:: Instructions to follow ::
Change "Hand tool" to "Pen tool" throughout the listing below and reproduce it with everything else unchanged.

┏━━

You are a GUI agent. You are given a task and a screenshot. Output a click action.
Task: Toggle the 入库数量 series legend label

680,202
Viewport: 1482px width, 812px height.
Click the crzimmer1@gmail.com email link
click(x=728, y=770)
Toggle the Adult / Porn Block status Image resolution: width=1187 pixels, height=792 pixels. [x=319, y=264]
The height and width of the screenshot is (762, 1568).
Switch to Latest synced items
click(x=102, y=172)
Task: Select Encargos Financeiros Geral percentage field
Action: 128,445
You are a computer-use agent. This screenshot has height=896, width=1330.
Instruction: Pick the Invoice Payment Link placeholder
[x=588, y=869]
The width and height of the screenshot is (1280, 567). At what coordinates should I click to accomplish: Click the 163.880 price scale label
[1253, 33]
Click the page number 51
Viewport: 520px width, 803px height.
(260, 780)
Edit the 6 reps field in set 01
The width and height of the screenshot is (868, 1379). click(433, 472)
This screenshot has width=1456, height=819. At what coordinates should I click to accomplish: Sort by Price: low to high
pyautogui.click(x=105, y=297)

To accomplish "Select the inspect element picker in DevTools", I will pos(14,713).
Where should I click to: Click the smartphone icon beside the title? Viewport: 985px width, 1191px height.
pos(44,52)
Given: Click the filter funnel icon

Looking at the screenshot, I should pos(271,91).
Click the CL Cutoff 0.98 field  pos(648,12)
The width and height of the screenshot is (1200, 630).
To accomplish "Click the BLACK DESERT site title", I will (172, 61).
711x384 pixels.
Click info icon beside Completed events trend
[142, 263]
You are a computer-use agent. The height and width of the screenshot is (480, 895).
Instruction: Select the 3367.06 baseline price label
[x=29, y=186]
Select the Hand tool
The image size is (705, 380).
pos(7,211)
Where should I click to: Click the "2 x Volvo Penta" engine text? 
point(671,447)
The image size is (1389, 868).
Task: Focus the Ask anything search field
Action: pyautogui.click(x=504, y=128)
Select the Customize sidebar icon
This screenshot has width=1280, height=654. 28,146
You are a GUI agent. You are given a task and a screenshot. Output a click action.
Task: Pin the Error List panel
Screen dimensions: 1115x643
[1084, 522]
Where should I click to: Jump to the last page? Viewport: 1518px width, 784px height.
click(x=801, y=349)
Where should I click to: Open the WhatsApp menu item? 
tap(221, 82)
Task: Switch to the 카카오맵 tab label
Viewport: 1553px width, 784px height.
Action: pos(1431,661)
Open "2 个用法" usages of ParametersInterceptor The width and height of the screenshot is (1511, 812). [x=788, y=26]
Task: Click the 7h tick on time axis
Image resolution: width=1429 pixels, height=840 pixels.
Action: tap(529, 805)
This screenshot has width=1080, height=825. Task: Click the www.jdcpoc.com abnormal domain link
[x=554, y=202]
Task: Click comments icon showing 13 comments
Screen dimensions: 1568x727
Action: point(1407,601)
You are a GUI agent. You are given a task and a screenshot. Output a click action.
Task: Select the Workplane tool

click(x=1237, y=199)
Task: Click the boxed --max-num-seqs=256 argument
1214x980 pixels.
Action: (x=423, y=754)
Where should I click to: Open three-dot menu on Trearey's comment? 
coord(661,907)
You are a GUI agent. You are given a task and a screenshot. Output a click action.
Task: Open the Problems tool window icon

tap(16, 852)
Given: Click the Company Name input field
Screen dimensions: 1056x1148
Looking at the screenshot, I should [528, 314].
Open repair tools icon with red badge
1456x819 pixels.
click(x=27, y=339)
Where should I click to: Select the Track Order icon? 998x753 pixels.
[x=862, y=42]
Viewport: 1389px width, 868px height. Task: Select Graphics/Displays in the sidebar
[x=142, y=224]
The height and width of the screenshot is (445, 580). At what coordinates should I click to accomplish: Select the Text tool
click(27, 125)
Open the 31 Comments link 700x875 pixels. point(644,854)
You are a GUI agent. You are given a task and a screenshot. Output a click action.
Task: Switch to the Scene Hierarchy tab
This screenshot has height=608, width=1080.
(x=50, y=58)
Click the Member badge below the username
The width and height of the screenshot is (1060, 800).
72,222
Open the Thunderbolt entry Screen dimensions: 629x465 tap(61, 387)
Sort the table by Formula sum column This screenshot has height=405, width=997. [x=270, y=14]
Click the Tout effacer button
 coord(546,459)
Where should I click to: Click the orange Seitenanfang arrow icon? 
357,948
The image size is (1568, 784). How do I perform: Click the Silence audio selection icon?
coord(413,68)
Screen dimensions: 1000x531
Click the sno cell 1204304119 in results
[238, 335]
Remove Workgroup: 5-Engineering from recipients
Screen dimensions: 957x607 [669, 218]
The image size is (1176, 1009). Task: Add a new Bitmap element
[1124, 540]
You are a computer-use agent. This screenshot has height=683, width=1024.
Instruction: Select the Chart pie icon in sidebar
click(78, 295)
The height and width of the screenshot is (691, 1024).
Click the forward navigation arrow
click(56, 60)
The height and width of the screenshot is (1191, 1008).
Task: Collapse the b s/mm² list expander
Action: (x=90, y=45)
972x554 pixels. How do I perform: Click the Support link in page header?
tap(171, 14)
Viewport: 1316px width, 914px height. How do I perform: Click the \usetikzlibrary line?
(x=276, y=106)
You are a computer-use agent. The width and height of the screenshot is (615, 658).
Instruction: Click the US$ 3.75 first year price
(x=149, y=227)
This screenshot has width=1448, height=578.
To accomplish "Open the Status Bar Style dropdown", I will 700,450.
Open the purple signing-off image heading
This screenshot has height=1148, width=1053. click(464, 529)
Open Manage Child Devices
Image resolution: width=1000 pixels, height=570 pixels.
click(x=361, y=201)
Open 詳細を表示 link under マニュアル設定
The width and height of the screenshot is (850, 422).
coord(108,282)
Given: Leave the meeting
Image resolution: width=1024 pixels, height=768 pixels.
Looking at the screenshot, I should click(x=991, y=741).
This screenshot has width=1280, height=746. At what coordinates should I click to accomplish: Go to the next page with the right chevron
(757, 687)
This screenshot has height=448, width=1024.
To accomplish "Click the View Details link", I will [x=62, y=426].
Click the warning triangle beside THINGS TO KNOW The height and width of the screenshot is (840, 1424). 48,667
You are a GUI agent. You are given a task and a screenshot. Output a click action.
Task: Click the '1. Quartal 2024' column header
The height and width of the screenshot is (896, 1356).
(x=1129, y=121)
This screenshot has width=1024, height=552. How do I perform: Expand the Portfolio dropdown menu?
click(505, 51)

┗━━

:: Result of the task ::
You are a GUI agent. You are given a task and a screenshot. Output a click action.
Task: Toggle the 入库数量 series legend label

680,202
Viewport: 1482px width, 812px height.
Click the crzimmer1@gmail.com email link
click(x=728, y=770)
Toggle the Adult / Porn Block status Image resolution: width=1187 pixels, height=792 pixels. [x=319, y=264]
The height and width of the screenshot is (762, 1568).
Switch to Latest synced items
click(x=102, y=172)
Task: Select Encargos Financeiros Geral percentage field
Action: 128,445
You are a computer-use agent. This screenshot has height=896, width=1330.
Instruction: Pick the Invoice Payment Link placeholder
[x=588, y=869]
The width and height of the screenshot is (1280, 567). At what coordinates should I click to accomplish: Click the 163.880 price scale label
[1253, 33]
Click the page number 51
Viewport: 520px width, 803px height.
(260, 780)
Edit the 6 reps field in set 01
The width and height of the screenshot is (868, 1379). click(433, 472)
This screenshot has width=1456, height=819. At what coordinates should I click to accomplish: Sort by Price: low to high
pyautogui.click(x=105, y=297)

To accomplish "Select the inspect element picker in DevTools", I will pos(14,713).
Where should I click to: Click the smartphone icon beside the title? Viewport: 985px width, 1191px height.
pos(44,52)
Given: Click the filter funnel icon

Looking at the screenshot, I should pos(271,91).
Click the CL Cutoff 0.98 field  pos(648,12)
The width and height of the screenshot is (1200, 630).
To accomplish "Click the BLACK DESERT site title", I will (172, 61).
711x384 pixels.
Click info icon beside Completed events trend
[142, 263]
You are a computer-use agent. The height and width of the screenshot is (480, 895).
Instruction: Select the 3367.06 baseline price label
[x=29, y=186]
Select the Pen tool
The image size is (705, 380).
pos(7,211)
Where should I click to: Click the "2 x Volvo Penta" engine text? 
point(671,447)
The image size is (1389, 868).
Task: Focus the Ask anything search field
Action: pyautogui.click(x=504, y=128)
Select the Customize sidebar icon
This screenshot has width=1280, height=654. 28,146
You are a GUI agent. You are given a task and a screenshot. Output a click action.
Task: Pin the Error List panel
Screen dimensions: 1115x643
[1084, 522]
Where should I click to: Jump to the last page? Viewport: 1518px width, 784px height.
click(x=801, y=349)
Where should I click to: Open the WhatsApp menu item? 
tap(221, 82)
Task: Switch to the 카카오맵 tab label
Viewport: 1553px width, 784px height.
Action: pos(1431,661)
Open "2 个用法" usages of ParametersInterceptor The width and height of the screenshot is (1511, 812). [x=788, y=26]
Task: Click the 7h tick on time axis
Image resolution: width=1429 pixels, height=840 pixels.
Action: tap(529, 805)
This screenshot has width=1080, height=825. Task: Click the www.jdcpoc.com abnormal domain link
[x=554, y=202]
Task: Click comments icon showing 13 comments
Screen dimensions: 1568x727
Action: point(1407,601)
You are a GUI agent. You are given a task and a screenshot. Output a click action.
Task: Select the Workplane tool

click(x=1237, y=199)
Task: Click the boxed --max-num-seqs=256 argument
1214x980 pixels.
Action: (x=423, y=754)
Where should I click to: Open three-dot menu on Trearey's comment? 
coord(661,907)
You are a GUI agent. You are given a task and a screenshot. Output a click action.
Task: Open the Problems tool window icon

tap(16, 852)
Given: Click the Company Name input field
Screen dimensions: 1056x1148
Looking at the screenshot, I should [528, 314].
Open repair tools icon with red badge
1456x819 pixels.
click(x=27, y=339)
Where should I click to: Select the Track Order icon? 998x753 pixels.
[x=862, y=42]
Viewport: 1389px width, 868px height. Task: Select Graphics/Displays in the sidebar
[x=142, y=224]
The height and width of the screenshot is (445, 580). At what coordinates should I click to accomplish: Select the Text tool
click(27, 125)
Open the 31 Comments link 700x875 pixels. point(644,854)
You are a GUI agent. You are given a task and a screenshot. Output a click action.
Task: Switch to the Scene Hierarchy tab
This screenshot has height=608, width=1080.
(x=50, y=58)
Click the Member badge below the username
The width and height of the screenshot is (1060, 800).
72,222
Open the Thunderbolt entry Screen dimensions: 629x465 tap(61, 387)
Sort the table by Formula sum column This screenshot has height=405, width=997. [x=270, y=14]
Click the Tout effacer button
 coord(546,459)
Where should I click to: Click the orange Seitenanfang arrow icon? 
357,948
The image size is (1568, 784). How do I perform: Click the Silence audio selection icon?
coord(413,68)
Screen dimensions: 1000x531
Click the sno cell 1204304119 in results
[238, 335]
Remove Workgroup: 5-Engineering from recipients
Screen dimensions: 957x607 [669, 218]
The image size is (1176, 1009). Task: Add a new Bitmap element
[1124, 540]
You are a computer-use agent. This screenshot has height=683, width=1024.
Instruction: Select the Chart pie icon in sidebar
click(78, 295)
The height and width of the screenshot is (691, 1024).
Click the forward navigation arrow
click(56, 60)
The height and width of the screenshot is (1191, 1008).
Task: Collapse the b s/mm² list expander
Action: (x=90, y=45)
972x554 pixels. How do I perform: Click the Support link in page header?
tap(171, 14)
Viewport: 1316px width, 914px height. How do I perform: Click the \usetikzlibrary line?
(x=276, y=106)
You are a computer-use agent. The width and height of the screenshot is (615, 658).
Instruction: Click the US$ 3.75 first year price
(x=149, y=227)
This screenshot has width=1448, height=578.
To accomplish "Open the Status Bar Style dropdown", I will 700,450.
Open the purple signing-off image heading
This screenshot has height=1148, width=1053. click(464, 529)
Open Manage Child Devices
Image resolution: width=1000 pixels, height=570 pixels.
click(x=361, y=201)
Open 詳細を表示 link under マニュアル設定
The width and height of the screenshot is (850, 422).
coord(108,282)
Given: Leave the meeting
Image resolution: width=1024 pixels, height=768 pixels.
Looking at the screenshot, I should click(x=991, y=741).
This screenshot has width=1280, height=746. At what coordinates should I click to accomplish: Go to the next page with the right chevron
(757, 687)
This screenshot has height=448, width=1024.
To accomplish "Click the View Details link", I will [x=62, y=426].
Click the warning triangle beside THINGS TO KNOW The height and width of the screenshot is (840, 1424). 48,667
You are a GUI agent. You are given a task and a screenshot. Output a click action.
Task: Click the '1. Quartal 2024' column header
The height and width of the screenshot is (896, 1356).
(x=1129, y=121)
This screenshot has width=1024, height=552. How do I perform: Expand the Portfolio dropdown menu?
click(505, 51)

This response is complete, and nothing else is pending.